_Written request:_ Please reproduce the entries verbatim, beginning at the start of the entries and stopping after the line that contains "This screenshot has height=868, width=1389.".

◇ ◇ ◇ ◇

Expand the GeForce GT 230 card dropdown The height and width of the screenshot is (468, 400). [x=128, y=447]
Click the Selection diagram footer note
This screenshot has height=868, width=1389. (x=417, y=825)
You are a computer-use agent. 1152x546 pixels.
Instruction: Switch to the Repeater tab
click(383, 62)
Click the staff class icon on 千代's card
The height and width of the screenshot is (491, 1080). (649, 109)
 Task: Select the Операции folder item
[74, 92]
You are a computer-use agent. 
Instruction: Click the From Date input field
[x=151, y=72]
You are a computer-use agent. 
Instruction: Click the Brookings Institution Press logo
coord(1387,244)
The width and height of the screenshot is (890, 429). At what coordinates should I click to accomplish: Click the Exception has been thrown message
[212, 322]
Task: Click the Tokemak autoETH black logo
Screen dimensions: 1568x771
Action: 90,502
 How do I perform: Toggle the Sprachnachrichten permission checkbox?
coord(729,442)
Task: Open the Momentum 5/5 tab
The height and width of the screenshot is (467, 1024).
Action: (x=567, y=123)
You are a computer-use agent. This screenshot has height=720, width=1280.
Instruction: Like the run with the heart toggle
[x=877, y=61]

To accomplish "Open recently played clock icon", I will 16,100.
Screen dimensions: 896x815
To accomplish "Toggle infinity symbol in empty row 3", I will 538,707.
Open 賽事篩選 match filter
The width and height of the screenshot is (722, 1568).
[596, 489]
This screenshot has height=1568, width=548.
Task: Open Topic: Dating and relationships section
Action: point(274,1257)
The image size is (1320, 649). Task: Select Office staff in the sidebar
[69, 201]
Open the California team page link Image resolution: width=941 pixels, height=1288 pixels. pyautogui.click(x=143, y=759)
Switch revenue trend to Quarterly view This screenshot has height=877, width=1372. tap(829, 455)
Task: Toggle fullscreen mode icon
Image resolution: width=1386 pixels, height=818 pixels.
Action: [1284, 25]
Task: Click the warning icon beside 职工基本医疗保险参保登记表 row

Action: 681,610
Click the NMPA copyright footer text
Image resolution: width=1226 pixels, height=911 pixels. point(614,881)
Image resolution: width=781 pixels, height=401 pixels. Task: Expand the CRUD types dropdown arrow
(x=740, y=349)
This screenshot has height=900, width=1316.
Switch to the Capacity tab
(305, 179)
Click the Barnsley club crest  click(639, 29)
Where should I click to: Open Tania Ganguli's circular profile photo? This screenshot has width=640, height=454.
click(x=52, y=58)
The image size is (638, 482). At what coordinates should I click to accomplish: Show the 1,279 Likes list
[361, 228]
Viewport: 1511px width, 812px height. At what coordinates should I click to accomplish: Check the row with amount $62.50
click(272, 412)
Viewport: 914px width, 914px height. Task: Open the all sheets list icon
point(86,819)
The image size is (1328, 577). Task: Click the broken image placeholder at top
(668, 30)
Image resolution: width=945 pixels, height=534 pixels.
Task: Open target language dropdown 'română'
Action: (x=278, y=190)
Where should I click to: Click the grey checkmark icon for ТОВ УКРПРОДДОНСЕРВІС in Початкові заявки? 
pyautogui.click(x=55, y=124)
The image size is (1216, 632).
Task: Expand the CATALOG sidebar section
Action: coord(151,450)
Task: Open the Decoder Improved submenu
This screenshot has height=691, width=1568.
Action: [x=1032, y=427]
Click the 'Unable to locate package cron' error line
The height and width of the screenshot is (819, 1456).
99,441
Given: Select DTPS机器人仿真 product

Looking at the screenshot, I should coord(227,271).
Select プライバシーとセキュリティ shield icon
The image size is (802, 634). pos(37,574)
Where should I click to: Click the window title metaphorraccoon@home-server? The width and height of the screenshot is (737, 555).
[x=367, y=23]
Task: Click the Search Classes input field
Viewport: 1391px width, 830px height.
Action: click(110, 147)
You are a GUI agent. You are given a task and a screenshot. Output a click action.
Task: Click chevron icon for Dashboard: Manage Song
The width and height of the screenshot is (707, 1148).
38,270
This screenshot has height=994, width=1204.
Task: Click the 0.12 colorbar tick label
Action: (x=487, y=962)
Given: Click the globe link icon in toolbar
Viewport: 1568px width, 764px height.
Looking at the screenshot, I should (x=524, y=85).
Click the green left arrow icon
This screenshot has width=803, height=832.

◇ ◇ ◇ ◇

_Answer to this task:_
Expand the GeForce GT 230 card dropdown The height and width of the screenshot is (468, 400). [x=128, y=447]
Click the Selection diagram footer note
This screenshot has height=868, width=1389. (x=417, y=825)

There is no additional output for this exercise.